Please reproduce the data below exactly, from the first line to the last.
•••••
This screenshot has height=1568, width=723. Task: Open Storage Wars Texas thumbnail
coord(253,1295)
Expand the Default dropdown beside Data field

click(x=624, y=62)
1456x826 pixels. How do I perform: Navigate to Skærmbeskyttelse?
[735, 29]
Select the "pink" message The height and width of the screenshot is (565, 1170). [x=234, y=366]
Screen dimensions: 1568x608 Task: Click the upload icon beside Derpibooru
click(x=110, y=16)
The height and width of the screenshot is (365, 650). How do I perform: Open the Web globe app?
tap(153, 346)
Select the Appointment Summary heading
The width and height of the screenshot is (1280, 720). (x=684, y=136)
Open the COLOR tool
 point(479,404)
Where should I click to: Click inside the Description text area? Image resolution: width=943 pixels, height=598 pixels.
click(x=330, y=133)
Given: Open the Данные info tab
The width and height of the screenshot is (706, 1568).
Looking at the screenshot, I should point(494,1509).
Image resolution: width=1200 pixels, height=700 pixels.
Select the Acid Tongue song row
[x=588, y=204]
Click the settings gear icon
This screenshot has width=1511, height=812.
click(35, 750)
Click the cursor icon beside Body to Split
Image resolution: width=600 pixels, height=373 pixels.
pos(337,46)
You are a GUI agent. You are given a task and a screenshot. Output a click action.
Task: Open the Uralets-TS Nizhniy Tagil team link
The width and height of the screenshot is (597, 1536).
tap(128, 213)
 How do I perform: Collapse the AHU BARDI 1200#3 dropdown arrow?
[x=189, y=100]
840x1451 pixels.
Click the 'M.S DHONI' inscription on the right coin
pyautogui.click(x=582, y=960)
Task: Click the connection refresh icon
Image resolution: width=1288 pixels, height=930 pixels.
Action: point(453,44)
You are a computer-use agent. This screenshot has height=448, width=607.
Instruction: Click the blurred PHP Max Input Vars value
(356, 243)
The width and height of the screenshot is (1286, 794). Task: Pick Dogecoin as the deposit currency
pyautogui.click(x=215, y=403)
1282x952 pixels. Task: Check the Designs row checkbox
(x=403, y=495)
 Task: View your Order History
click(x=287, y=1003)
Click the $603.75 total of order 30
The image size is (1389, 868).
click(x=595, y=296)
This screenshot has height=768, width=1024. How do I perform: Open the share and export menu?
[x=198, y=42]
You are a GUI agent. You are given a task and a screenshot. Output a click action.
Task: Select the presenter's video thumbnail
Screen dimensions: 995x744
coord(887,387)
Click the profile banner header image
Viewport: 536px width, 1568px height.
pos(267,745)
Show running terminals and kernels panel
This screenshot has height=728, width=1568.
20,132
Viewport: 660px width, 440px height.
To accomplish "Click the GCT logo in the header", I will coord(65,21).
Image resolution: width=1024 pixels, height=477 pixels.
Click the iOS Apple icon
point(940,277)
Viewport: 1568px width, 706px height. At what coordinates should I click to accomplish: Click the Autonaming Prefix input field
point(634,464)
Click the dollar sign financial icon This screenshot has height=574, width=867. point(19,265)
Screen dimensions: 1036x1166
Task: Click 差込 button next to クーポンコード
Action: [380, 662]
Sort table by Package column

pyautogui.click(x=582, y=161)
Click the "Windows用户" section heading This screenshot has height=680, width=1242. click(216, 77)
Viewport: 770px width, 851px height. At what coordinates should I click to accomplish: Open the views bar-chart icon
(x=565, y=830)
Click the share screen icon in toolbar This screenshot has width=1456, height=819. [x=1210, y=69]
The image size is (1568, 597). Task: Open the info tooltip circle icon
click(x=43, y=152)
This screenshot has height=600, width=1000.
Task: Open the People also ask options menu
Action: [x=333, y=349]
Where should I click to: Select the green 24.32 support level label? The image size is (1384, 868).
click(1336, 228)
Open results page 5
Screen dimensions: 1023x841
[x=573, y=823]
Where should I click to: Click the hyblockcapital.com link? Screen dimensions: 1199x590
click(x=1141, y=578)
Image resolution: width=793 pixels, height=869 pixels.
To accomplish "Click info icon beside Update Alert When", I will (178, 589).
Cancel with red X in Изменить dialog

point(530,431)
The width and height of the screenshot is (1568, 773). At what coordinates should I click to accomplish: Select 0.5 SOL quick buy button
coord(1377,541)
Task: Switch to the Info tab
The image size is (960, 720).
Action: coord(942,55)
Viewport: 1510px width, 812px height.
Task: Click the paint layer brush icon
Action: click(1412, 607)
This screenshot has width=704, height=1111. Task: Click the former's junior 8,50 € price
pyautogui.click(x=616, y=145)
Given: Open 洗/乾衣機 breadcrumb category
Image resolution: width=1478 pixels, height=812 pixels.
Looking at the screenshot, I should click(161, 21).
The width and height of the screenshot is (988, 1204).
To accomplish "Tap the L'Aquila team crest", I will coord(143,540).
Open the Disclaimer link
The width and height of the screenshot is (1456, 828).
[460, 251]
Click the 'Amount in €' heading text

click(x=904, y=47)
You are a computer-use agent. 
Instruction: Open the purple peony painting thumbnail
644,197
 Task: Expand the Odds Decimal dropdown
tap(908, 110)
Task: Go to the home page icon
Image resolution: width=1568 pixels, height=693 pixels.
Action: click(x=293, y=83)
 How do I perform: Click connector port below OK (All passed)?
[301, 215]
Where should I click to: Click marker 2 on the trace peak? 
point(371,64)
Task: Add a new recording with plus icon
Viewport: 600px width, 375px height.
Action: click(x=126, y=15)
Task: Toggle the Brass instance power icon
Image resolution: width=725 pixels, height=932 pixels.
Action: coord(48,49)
•••••
- Task output -
This screenshot has height=1568, width=723. Task: Open Storage Wars Texas thumbnail
coord(253,1295)
Expand the Default dropdown beside Data field

click(x=624, y=62)
1456x826 pixels. How do I perform: Navigate to Skærmbeskyttelse?
[735, 29]
Select the "pink" message The height and width of the screenshot is (565, 1170). [x=234, y=366]
Screen dimensions: 1568x608 Task: Click the upload icon beside Derpibooru
click(x=110, y=16)
The height and width of the screenshot is (365, 650). How do I perform: Open the Web globe app?
tap(153, 346)
Select the Appointment Summary heading
The width and height of the screenshot is (1280, 720). (x=684, y=136)
Open the COLOR tool
 point(479,404)
Where should I click to: Click inside the Description text area? Image resolution: width=943 pixels, height=598 pixels.
click(x=330, y=133)
Given: Open the Данные info tab
The width and height of the screenshot is (706, 1568).
Looking at the screenshot, I should point(494,1509).
Image resolution: width=1200 pixels, height=700 pixels.
Select the Acid Tongue song row
[x=588, y=204]
Click the settings gear icon
This screenshot has width=1511, height=812.
click(35, 750)
Click the cursor icon beside Body to Split
Image resolution: width=600 pixels, height=373 pixels.
pos(337,46)
You are a GUI agent. You are given a task and a screenshot. Output a click action.
Task: Open the Uralets-TS Nizhniy Tagil team link
The width and height of the screenshot is (597, 1536).
tap(128, 213)
 How do I perform: Collapse the AHU BARDI 1200#3 dropdown arrow?
[x=189, y=100]
840x1451 pixels.
Click the 'M.S DHONI' inscription on the right coin
pyautogui.click(x=582, y=960)
Task: Click the connection refresh icon
Image resolution: width=1288 pixels, height=930 pixels.
Action: point(453,44)
You are a computer-use agent. This screenshot has height=448, width=607.
Instruction: Click the blurred PHP Max Input Vars value
(356, 243)
The width and height of the screenshot is (1286, 794). Task: Pick Dogecoin as the deposit currency
pyautogui.click(x=215, y=403)
1282x952 pixels. Task: Check the Designs row checkbox
(x=403, y=495)
 Task: View your Order History
click(x=287, y=1003)
Click the $603.75 total of order 30
The image size is (1389, 868).
click(x=595, y=296)
This screenshot has height=768, width=1024. How do I perform: Open the share and export menu?
[x=198, y=42]
You are a GUI agent. You are given a task and a screenshot. Output a click action.
Task: Select the presenter's video thumbnail
Screen dimensions: 995x744
coord(887,387)
Click the profile banner header image
Viewport: 536px width, 1568px height.
pos(267,745)
Show running terminals and kernels panel
This screenshot has height=728, width=1568.
20,132
Viewport: 660px width, 440px height.
To accomplish "Click the GCT logo in the header", I will coord(65,21).
Image resolution: width=1024 pixels, height=477 pixels.
Click the iOS Apple icon
point(940,277)
Viewport: 1568px width, 706px height. At what coordinates should I click to accomplish: Click the Autonaming Prefix input field
point(634,464)
Click the dollar sign financial icon This screenshot has height=574, width=867. point(19,265)
Screen dimensions: 1036x1166
Task: Click 差込 button next to クーポンコード
Action: [380, 662]
Sort table by Package column

pyautogui.click(x=582, y=161)
Click the "Windows用户" section heading This screenshot has height=680, width=1242. click(216, 77)
Viewport: 770px width, 851px height. At what coordinates should I click to accomplish: Open the views bar-chart icon
(x=565, y=830)
Click the share screen icon in toolbar This screenshot has width=1456, height=819. [x=1210, y=69]
The image size is (1568, 597). Task: Open the info tooltip circle icon
click(x=43, y=152)
This screenshot has height=600, width=1000.
Task: Open the People also ask options menu
Action: [x=333, y=349]
Where should I click to: Select the green 24.32 support level label? The image size is (1384, 868).
click(1336, 228)
Open results page 5
Screen dimensions: 1023x841
[x=573, y=823]
Where should I click to: Click the hyblockcapital.com link? Screen dimensions: 1199x590
click(x=1141, y=578)
Image resolution: width=793 pixels, height=869 pixels.
To accomplish "Click info icon beside Update Alert When", I will (178, 589).
Cancel with red X in Изменить dialog

point(530,431)
The width and height of the screenshot is (1568, 773). At what coordinates should I click to accomplish: Select 0.5 SOL quick buy button
coord(1377,541)
Task: Switch to the Info tab
The image size is (960, 720).
Action: coord(942,55)
Viewport: 1510px width, 812px height.
Task: Click the paint layer brush icon
Action: click(1412, 607)
This screenshot has width=704, height=1111. Task: Click the former's junior 8,50 € price
pyautogui.click(x=616, y=145)
Given: Open 洗/乾衣機 breadcrumb category
Image resolution: width=1478 pixels, height=812 pixels.
Looking at the screenshot, I should click(161, 21).
The width and height of the screenshot is (988, 1204).
To accomplish "Tap the L'Aquila team crest", I will coord(143,540).
Open the Disclaimer link
The width and height of the screenshot is (1456, 828).
[460, 251]
Click the 'Amount in €' heading text

click(x=904, y=47)
You are a computer-use agent. 
Instruction: Open the purple peony painting thumbnail
644,197
 Task: Expand the Odds Decimal dropdown
tap(908, 110)
Task: Go to the home page icon
Image resolution: width=1568 pixels, height=693 pixels.
Action: click(x=293, y=83)
 How do I perform: Click connector port below OK (All passed)?
[301, 215]
Where should I click to: Click marker 2 on the trace peak? 
point(371,64)
Task: Add a new recording with plus icon
Viewport: 600px width, 375px height.
Action: click(x=126, y=15)
Task: Toggle the Brass instance power icon
Image resolution: width=725 pixels, height=932 pixels.
Action: coord(48,49)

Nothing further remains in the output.